(SUPPLIED DATA Opens)

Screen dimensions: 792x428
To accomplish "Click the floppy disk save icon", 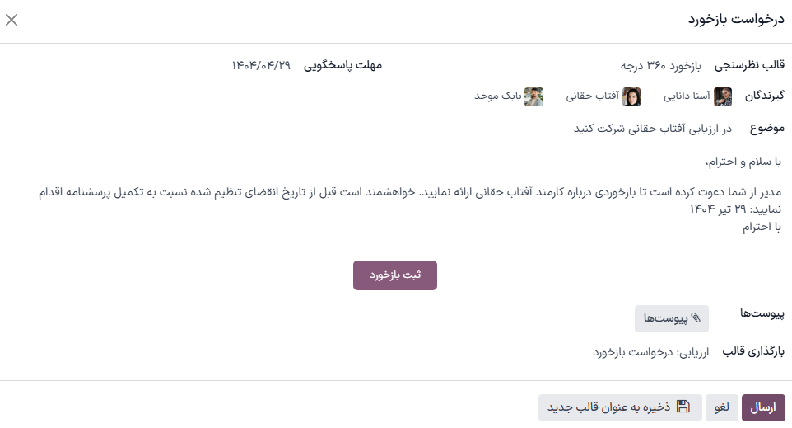I will tap(683, 407).
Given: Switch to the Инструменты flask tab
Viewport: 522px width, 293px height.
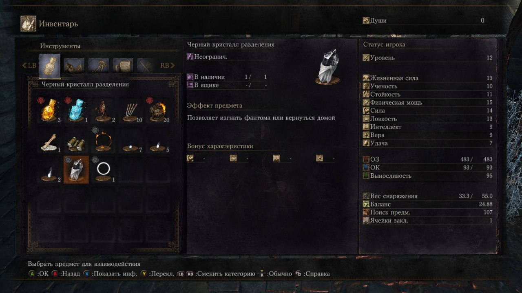Looking at the screenshot, I should (x=49, y=66).
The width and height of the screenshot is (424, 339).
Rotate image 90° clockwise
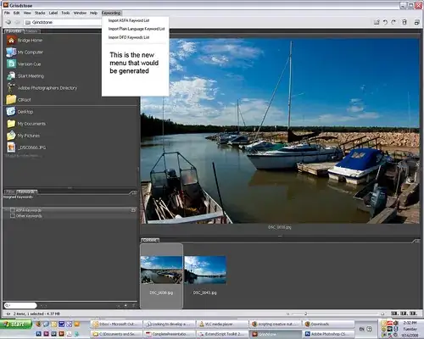point(393,22)
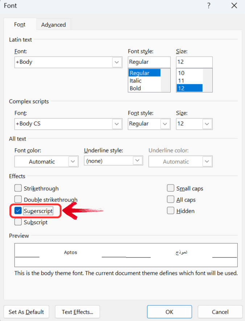
Task: Check the Small caps option
Action: click(171, 188)
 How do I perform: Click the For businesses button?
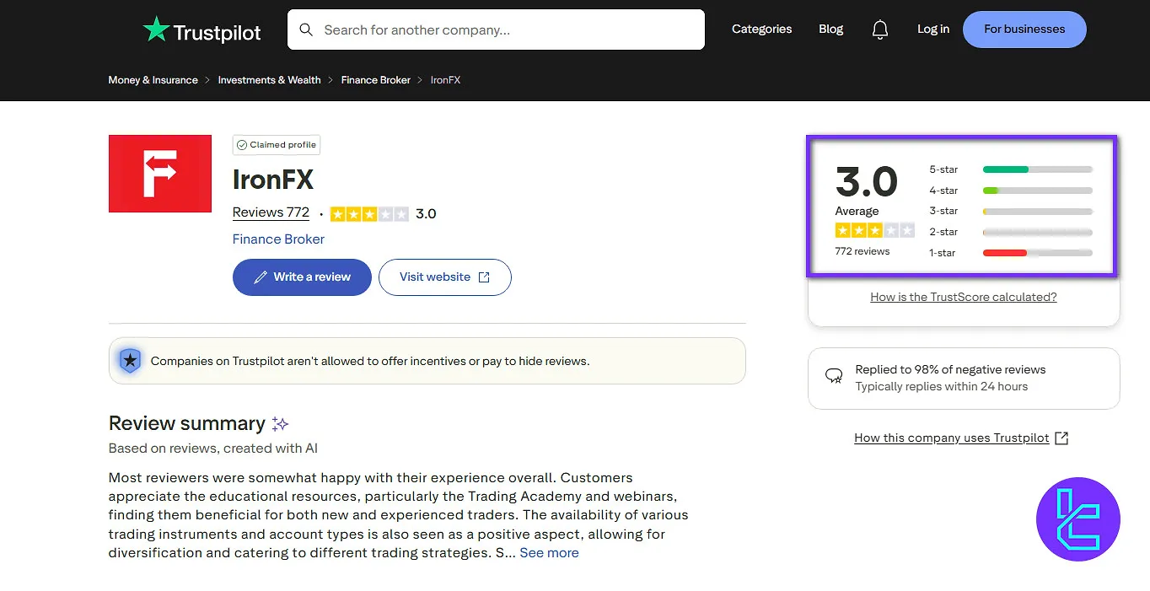pyautogui.click(x=1024, y=29)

(SUPPLIED DATA Closes)

In the records above, find the line that contains "Given: Switch to the Инструменты flask tab". Retype it and every line after it, exactly, leaving out all pictures.

Given: Switch to the Инструменты flask tab
Viewport: 522px width, 293px height.
Looking at the screenshot, I should (x=49, y=66).
The width and height of the screenshot is (424, 339).
Rotate image 90° clockwise
point(393,22)
Task: Check the Small caps option
Action: click(171, 188)
 How do I perform: Click the For businesses button?
pyautogui.click(x=1024, y=29)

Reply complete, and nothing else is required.